European stocks again set a positive tone for U.S. stocks, with the German DAX closing 1.5 percent higher. Euro zone finance ministers said they gave Greece a "breakthrough" debt relief deal that won provisional commitment from the International Monetary Fund.
"Yesterday the supposed catalyst was the poll in the U.K. ... Today the talk and chatter is the world economy and the world markets are pricing in and becoming comfortable with a rise in rates, either in June or July," said Peter Coleman, head trader at Convergex. "My personal opinion is it's a trading move because it's a very light volume week with not a lot of news out."
"(You've) got a lot of professional traders pushing the markets up here for a short-term trade," he said.
The Dow Jones industrial average closed about 145 points higher after earlier adding 185 points. Goldman Sachs and IBM contributed the most to gains.
Lance Roberts, chief investment strategist at Clarity Financial, said the technical backdrop for stocks has improved, but "we really need to see some follow-through by the end of the week."
U.S. crude oil futures settled up 94 cents at $49.56 a barrel, its highest since October.

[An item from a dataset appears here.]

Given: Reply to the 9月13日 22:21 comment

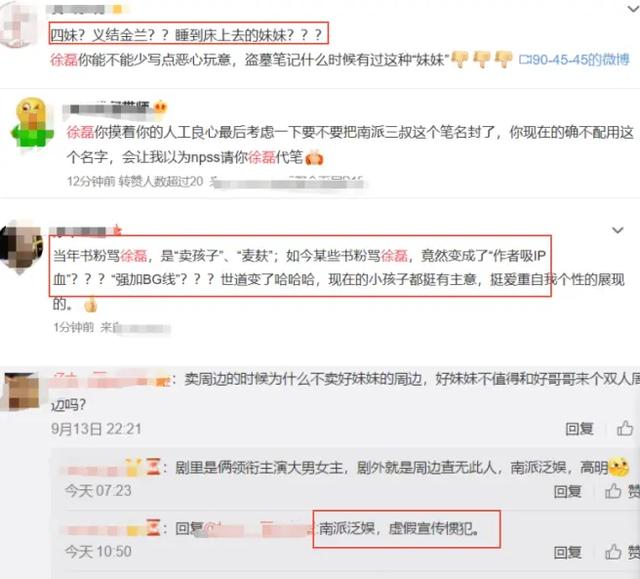Looking at the screenshot, I should [x=579, y=429].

Weekly crude inventories from the EIA showed a drawdown of 4.23 million barrels, following the American Petroleum Institute's report of a 5.1 million barrel decline. WTI last traded above $50 a barrel in mid-October.
"At the margin if you can get a few bits of good news you can get people to stop abandoning stocks," said Bruce McCain, chief investment strategist at Key Private Bank.
In economic news, the Markit Flash U.S. services PMI for May was 51.2, down from 52.8 in April and well below the long-run survey average of 55.6, Markit said.
Treasury yields were little changed, with the 2-year yield near 0.90 percent and the 10-year yield around 1.87 percent. Earlier, the 2-year yield touch 0.938 percent, its highest since mid-March.
The Treasury auctioned $34 billion in 5-year notes at a high yield of 1.395 percent.
The U.S. dollar index was mildly lower, with the euro near $1.115 and the yen near 110.2 yen against the greenback. Pound sterling hit $1.4728, its highest level since May 3.
Oil's gains and indications of a decreasing probability of the U.K. leaving the European Union were "what drove the sentiment change between yesterday and today," said Andres Jaime, global FX and rates strategist at Barclays.